RECORDS FOR THE EXERCISE
☆ ☆ ☆ ☆

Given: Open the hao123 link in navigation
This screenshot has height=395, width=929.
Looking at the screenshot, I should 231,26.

☆ ☆ ☆ ☆

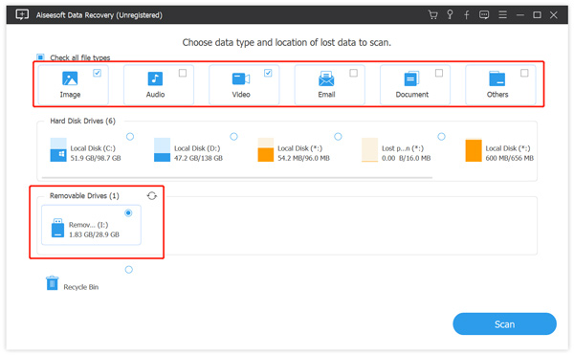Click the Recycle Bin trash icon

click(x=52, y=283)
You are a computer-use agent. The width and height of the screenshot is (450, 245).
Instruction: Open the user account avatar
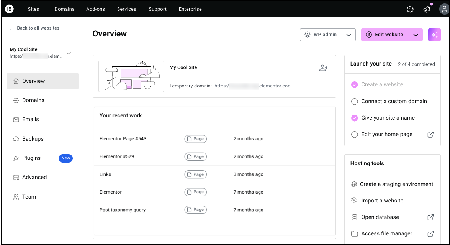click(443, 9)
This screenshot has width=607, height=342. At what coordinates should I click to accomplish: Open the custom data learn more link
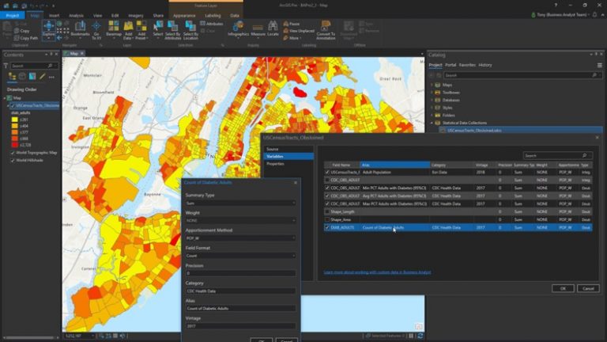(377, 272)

☆ ☆ ☆ ☆

WHAT TO WORK ON
Rewrite the rows starting with the line containing "Given: Open the hao123 link in navigation" and going on through the line containing "Looking at the screenshot, I should 231,26.", substituting "the menu" for "navigation" and leaving everything else unchanged.

FINISHED TASK
Given: Open the hao123 link in the menu
This screenshot has height=395, width=929.
Looking at the screenshot, I should 231,26.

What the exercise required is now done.